Contributing to Puppeteer
Check out contributing guide to get an overview of puppeteer development.
FAQ
Q: What is Puppeteer?
Puppeteer is a light-weight Node module to control headless Chrome using the DevTools Protocol.
Q: Does Puppeteer work with headless Chromium?
Yes. Puppeteer bundles a version of Chromium and runs it in headless mode by default.
Q: How is Puppeteer different than PhantomJS?
While PhantomJS provides a JavaScript API to control a full-fledged browser (WebKit), Puppeteer is a light-weight Node module to control headless Chrome.
Other important differences:
- Uses an evergreen browser - Puppeteer uses headless Chromium, which means it can access all the latest web platform features offered by the Blink rendering engine.

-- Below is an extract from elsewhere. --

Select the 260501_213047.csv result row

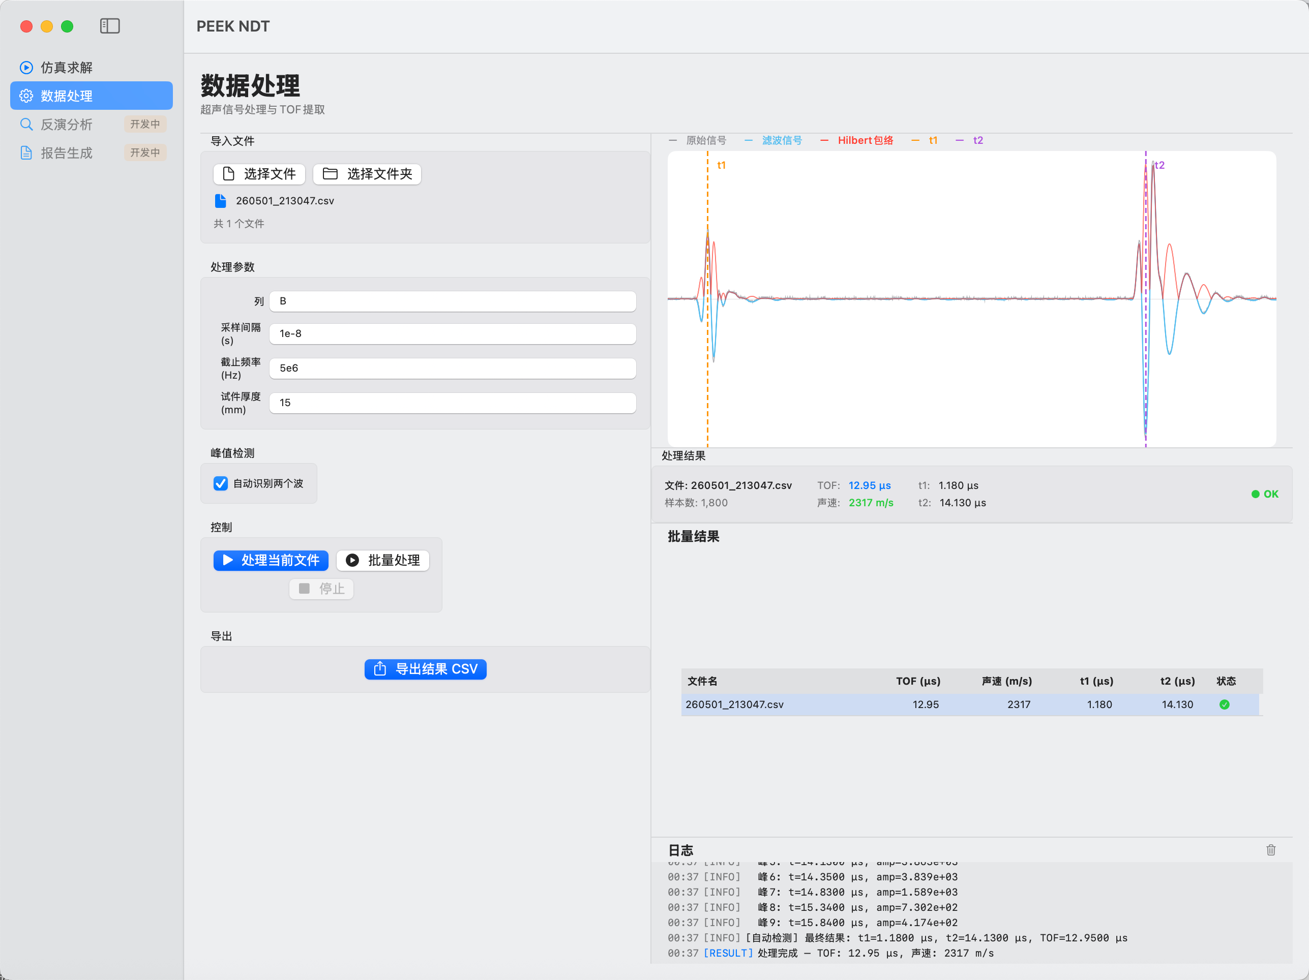[970, 704]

- Improved debuggability - thanks to Node debugging in Chrome DevTools.
Q: Which Chromium version does Puppeteer use?
[TODO]
Q: How do I migrate from PhantomJS to Puppeteer?
There's no automatic way to migrate PhantomJS scripts to Node scripts with Puppeteer. For more information and some guidance, check out our migration guide.
Q: Why do most of the API methods return promises?
Since Puppeteer's code is run by Node, it exists out-of-process to the controlled Chromium instance. This requires most of the API calls to be asynchronous to allow the necessary roundtrips to the browser.
However, if you're using Node 8 or higher, async/await
make life easier:
browser.newPage().then(async page => {
await page.setViewport({width: 1000, height: 1000});
await page.pdf({path: 'blank.pdf'});
browser.close();
});
Q: What is the "Phantom Shim"?
"Phantom Shim" is a layer built atop the Puppeteer API that simulates Phantom's environment.
Puppeteer's process model is different than Phantom's. Puppeteer runs out-of-process to the browser, whereas Phantom runs in-process. To simulate in-process behavior, phantom_shim hacks Node's runtime with nested event loops) to simulate in-process operation. This might result in unpredictable side-effects and makes the shim unreliable for certain use cases situations.
Q: What is the difference between Puppeteer and Selenium / WebDriver?
Selenium / WebDriver is a well-established cross-browser API that is useful for testing cross-browser support.
Puppeteer is useful for single-browser testing. For example, many teams only run unit tests with a single browser (e.g. Phantom). In non-testing use cases, Puppeteer provides a powerful but simple API because it's only targeting one browser that enables you to rapidly develop automation scripts.